We hit the two convenience stores on our way out of Fallon and drank water at each one. We then headed into the desert. It was close to noon when we started the remaining 46 miles Middlegate. It was a singularly hot day and we rode through scorching salt flats and sandy valleys. We had two big climbs. Coming down at speed from the first we found ourselves behind a curious wagon pulled by four horses. It was gratifying to see that we were not the only non-gas-powered people on the road, and on we went. Soon though we hit trouble. With about 8 miles left to Middlegate we ran perilously low on water. We each were carrying about 3 liters and I also had a liter of club soda tied on. This has proven to be more than enough–but this is Nevada and we are entering a part of the state where stores and resupply are far apart–some stretches go for as far 68 miles with no amenities (or water) and many have hard climbs too. We were well-hydrated when we left the last store in Fallon, but about 40 miles later we were in trouble. We were both pretty sunburned too, despite sunblock. So here we were, no longer sweating and beginning the first signs of dehydration. Nevada really wanted to kill us today–but it was Nevadans who would not let it.

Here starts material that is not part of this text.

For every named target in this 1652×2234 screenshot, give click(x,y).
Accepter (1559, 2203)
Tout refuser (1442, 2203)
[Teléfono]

We stopped at a road at the base of the second big climb. The road was flat and about 2 miles long. It led to a military instillation of some kind–we had been seeing jets and helicopters all day and most of the land here is government owned. I asked a guy who stopped at the sign if he had some water to spare. He said he did not, but he would radio back to the gate and they would let us fill up–at least they could fill our bottles for us. Great! We set off on a four mile diversion with supply dangerously low. We got the gate and the pig faced man there said no dice. Can’t come on the base. We don’t want to–can someone just fill a bottle for us?No, They said no. Can you fill one for us? No–I can’t leave the gate. You have a hose right there at the booth you are literally six feet from… No. Ok, thanks I said: our tax dollars at work, and we wheeled and left the reptile behind and set off to rerun the two added miles back to the base of the hill. We were still eight miles from our destination, but for thanks to four added miles we got to meet one of their nation’s greatest moral voids. As we rode back Rami and I talked about this. Rami has always been kind and that is his instinct and nature. It is rare that he meets with the real ugliness that some people possess where their soul or compassion should be. Here was a man, I said to Rami, who simply could not care less if you or I lived or died–our lives meant nothing to him. It is good to see the face of that sort of evil now and again just so that you know what you should never do. The good news is that he was old, and won’t be with us for all that much longer, while the woman in Fallon is going to raise a shiney new baby to be kind and generous. There is hope for a better future.
At the end of the road though, we flagged down a truck and asked about water. A young man with a broad smile handed us a brand new full commercial water jug, saying it was ours to drink, and refused my offer of money to pay him back for the buy. We were not in desperate straights yet–but we were close and no doubt things would have been worse had we not met this second angel. This was our topic of conversation up the hill. Rami has long had a water angel story which he reminded me of, and I reiterated the Rabinnic idea that we are all angels to one another–even when we don’t know we are. The kindnesses we do often ripples in ways we can never see–but so does our ugliness–we just have to be ever mindful and very very careful. 10 4 good buddy.